This manuel is intended to help get you, Mr. Conservative, elected as President of the United States. We want to stress that you can't win elections on your policies. They only appeal to the upper class and the Fox News anchors. Because of this, we must instill fear in the electorate to distract them from issues that actually affect their lives. Here are some steps that you can take to make sure that you beat those liberal wusses.
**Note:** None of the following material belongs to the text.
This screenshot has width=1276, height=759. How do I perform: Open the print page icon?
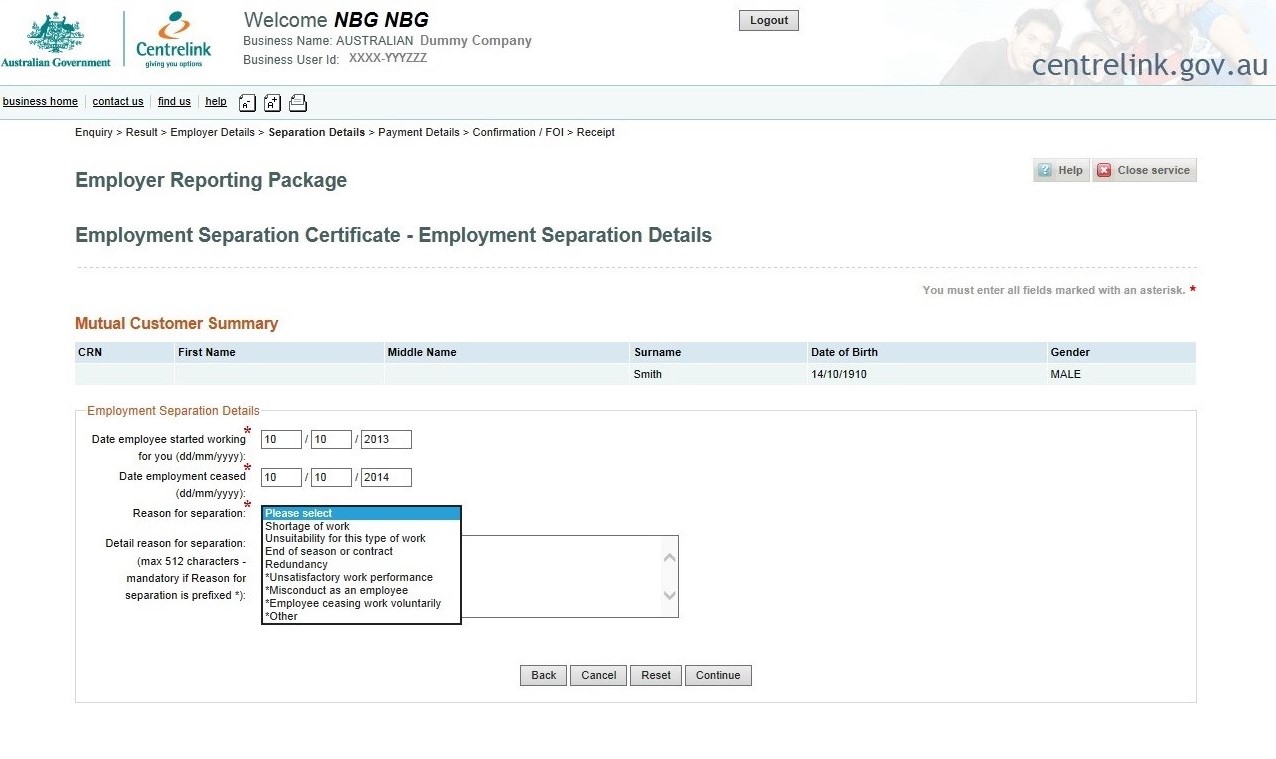(x=298, y=102)
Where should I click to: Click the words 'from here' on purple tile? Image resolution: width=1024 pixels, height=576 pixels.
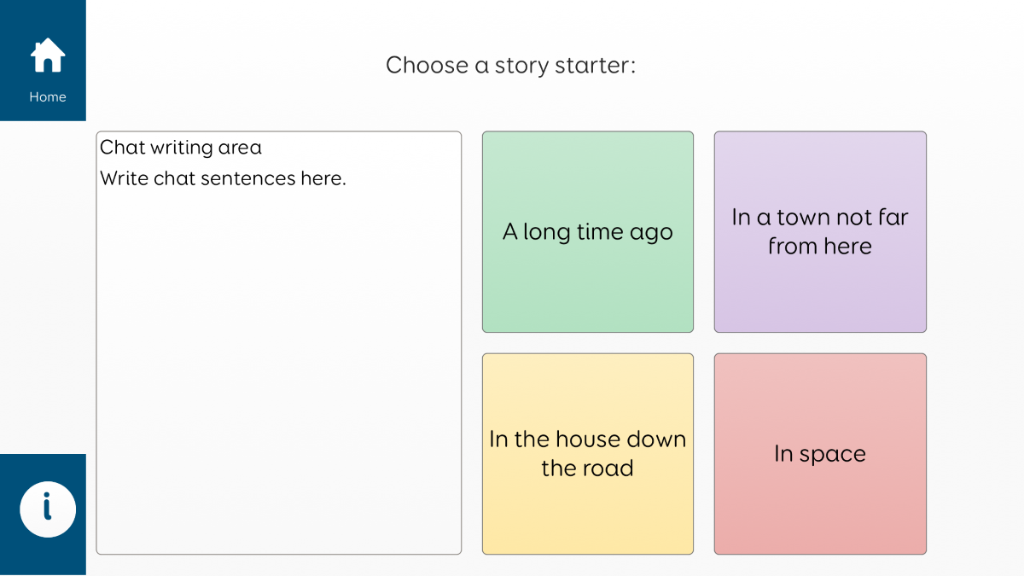tap(820, 247)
1. Mention the following things in EVERY sentence:        a. Illegal Immigration. If you are talking about children's health care, talk about how the benefits of the SCHIP program extend to illegal immigrants. If you are talking about homeland security, talk about how terrorists are crossing our borders. If you are talking about....ok it doesn't matter what you're talking about. Make sure people know that you hate illegals because they aren't people and therefore don't deserve basic human rights. For more, see Tancredo, Tom.         b.  Scary phrases like the following: smoking gun, mass graves, Islamofacism, Jihad, Jihadists, people who want to do us harm, terrorists, evil-doers, the greatest threat our country has ever faced etc. Relate these phrases to all topics, even if they are not relevant (like when talking about the War in Iraq.) Frame any debate (even if it's about something boring like means testing for Social Security) as " I want to protect us from these people, and my opponent wants to coddle them with blankets and stuffed animals." For more, see McCain, John, Giuliani, Rudy, Romney, Mitt, Boehner, John, McConnell, Mitch...etc....etc        c. How every proposal the opponent advocates will raise taxes. Even if they are talking about ridiculous things like "education" and "health care," make sure everyone knows that their proposals will raise taxes, even if they don't. If it is 100 percent clear that the proposal doesn't raise taxes, then say its benefits go to illegal immigrants.
Failure to mention one of these in every sentence will cost you the election. 

2. Find a bunch of meaningless issues to help distract the public. Examples can include: gay  marriage, flag burning, the erosion of our culture etc. And while you are at it, make sure that every scientific proposal "devalues the culture of life." Especially those that deal with Global Warming.

3. Mention the following politicians in every sentence: Ted Kennedy, Hillary Clinton, Nancy Pelosi.

Ok, now that we have those steps down. Let's give you some examples of sentences you can use on the stump.
" The greatest threat our country faces is that of Islamic Jihadists, who Hillary Clinton wants to coddle"
"This program gives benefits to illegal immigrants, raises taxes, and is another attempt at Socialized, Ted Kennedy-style Hillary-care medicine." 

4. Talk about the free market as if it is sexually enticing. For example, say things like "We must respect the beauty, and precision of free enterprize."

Finally, never say Democratic Party. It is the DEMOCRAT party. 

I hope this manuel helps you win the election, so you can give me, your rich campaign consultant a nice payoff in a corporate tax package.